# Exciting sight at Sedona Summit!



## Dori (Oct 14, 2011)

On Wednesday, we flew into LV for a week at The Grandview. Before checking in on Saturday, we took a 2 day promo at the beautiful Sedona Summit. The resort is so beautiful!

We were in building 25, in a one bedroom unit. Off the balcony, the ground was damp. I assume that is where there is run-off from the AC units or something. I was on the balcony about 11:30 p.m. and heard some noises coming from the bushes. As I watched, 4 wild pigs emerged, and proceeded to snort and root around and roll on the damp ground! They did this for about 5 minutes before moving on.  It was so weird!

Dori


----------



## Quiet Pine (Oct 14, 2011)

*Javelina (aka collared peccary)*



Dori said:


> As I watched, 4 wild pigs emerged, and proceeded to snort and root around and roll on the damp ground!
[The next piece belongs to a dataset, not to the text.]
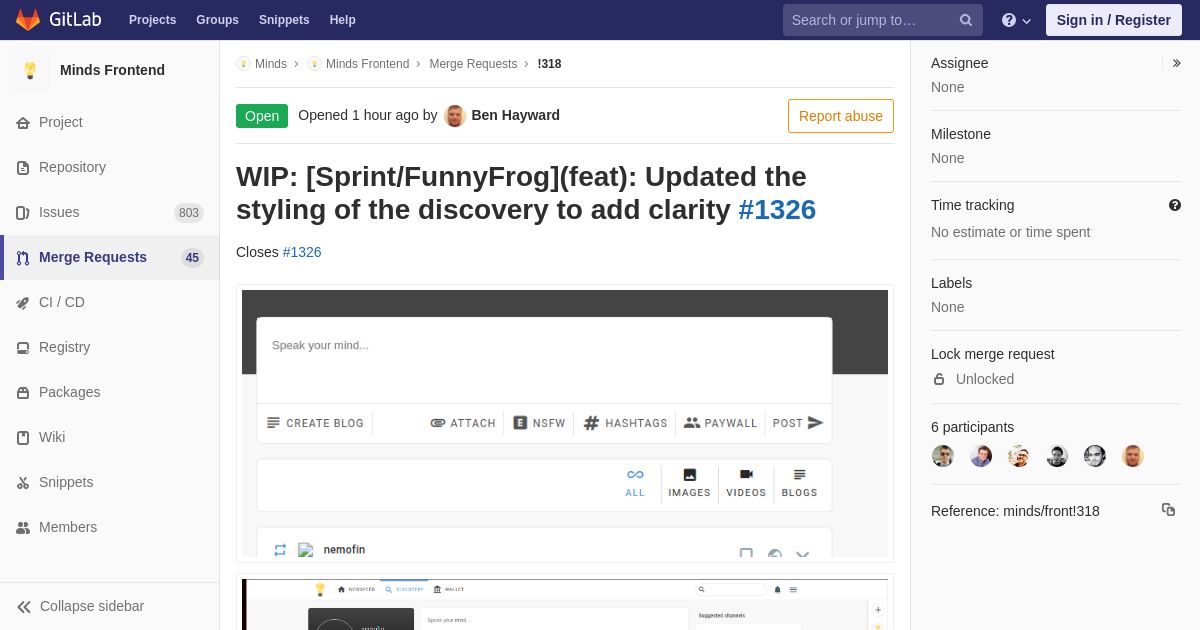Click the Time tracking help icon
Screen dimensions: 1200x630
click(x=1175, y=205)
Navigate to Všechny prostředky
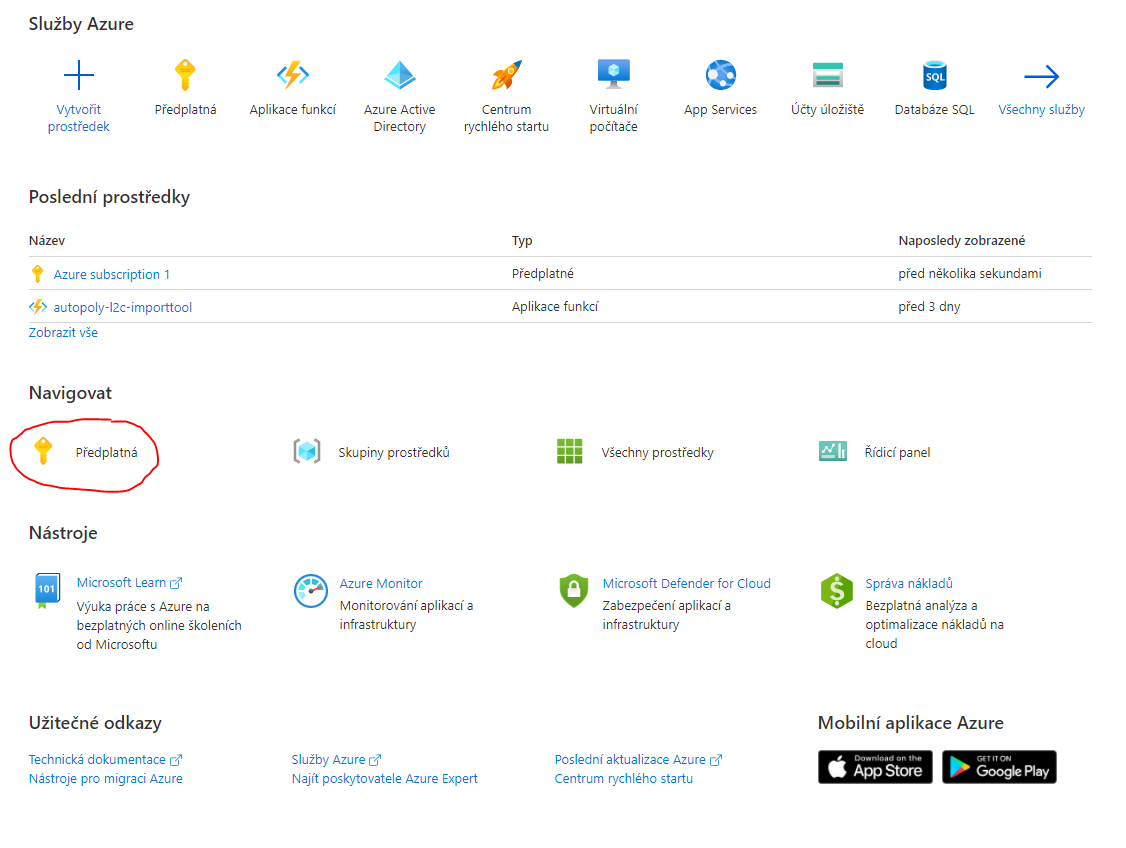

I'll bet you saw javelinas! Hairy and ugly as can be. I often encounter a local herd on a morning walk in the mountains.


----------



## MuranoJo (Oct 14, 2011)

Yum, yum.  Luau, anyone?    (Please excuse me, I just got back from HI not too long ago.)


----------



## zinger1457 (Oct 15, 2011)

If they were Javelina's you definitely want to keep your distance.  They may look cute but will attack if they are cornered and can be quite vicious.  If you saw their two long fangs you would know why not to mess with them.  My neighbor was hiking with his 4 dogs who were off their leash and they chased and cornered a javelina.  The javelina ripped into them pretty good, didn't kill any of the dogs but sent them all to the vets for cuts and puncture wounds.


----------



## Dori (Oct 15, 2011)

Thank goodnes our balcony was raised. We were about 5 feet from the ground. As far as I know, pigs of any kind can't jump!  

Dori


----------



## Harmina (Oct 22, 2011)

Dori - we are at our condo in a gated community in AZ...we couldn't believe our eyes this afternoon when a javelina walked through the gate and down the sidewalk in our complex in broad daylight. We thought they only came out after dark.
We had never seen a javelina before....it was quite the sight. He was actually quite cute.


----------



## Dori (Oct 22, 2011)

That's what I thought too, Harmina. But on advice from zinger1457 and others, and from what I read about them on google, you want to be very careful to give them a wide berth. Have a wonderful time! I guess you won't be at the TOTUG meeting next Sunday. We'll miss you!

Dori


----------



## Harmina (Oct 22, 2011)

Hi Dori..I have sent you a PM with a picture attached of the Javelina.


----------



## nightnurse613 (Oct 22, 2011)

Well, I don't believe I have ever heard anyone call a Javelina "cute" (although a good presentation with an apple in their mouth is somewhat appetizing).  Of course, since you didn't SHARE your picture (hint, hint) I would have to withhold judgement! :whoopie:


----------



## Harmina (Oct 22, 2011)

*Javelina*

Actually when I looked at the picture that my husband took...I didn't think he was cute. The picture didn't do him any justice, but when he strutted past our door he actually looked quite graceful.
I will try & post the picture on TUG.


----------



## Harmina (Oct 22, 2011)

*Picture of Javelina*

click on paper clip for picture - hope it works.


----------



## Harmina (Oct 22, 2011)

*A larger shot of the Javelina*

This is actually a closer look at the Javelina...


----------



## Steve (Oct 22, 2011)

Thanks for the picture!  I think javelinas are cool.  They have a great exhibit/home at the Phoenix Zoo.

Steve


----------



## zinger1457 (Oct 22, 2011)

A Javalina with mouth wide open is not so friendly looking.


----------



## Dori (Oct 22, 2011)

Yikes! Maybe it was good that we didn't see them very clearly due to the darkness. It sure was an intresting experience though. harmina, thanks for sharing your photo.

Dori


----------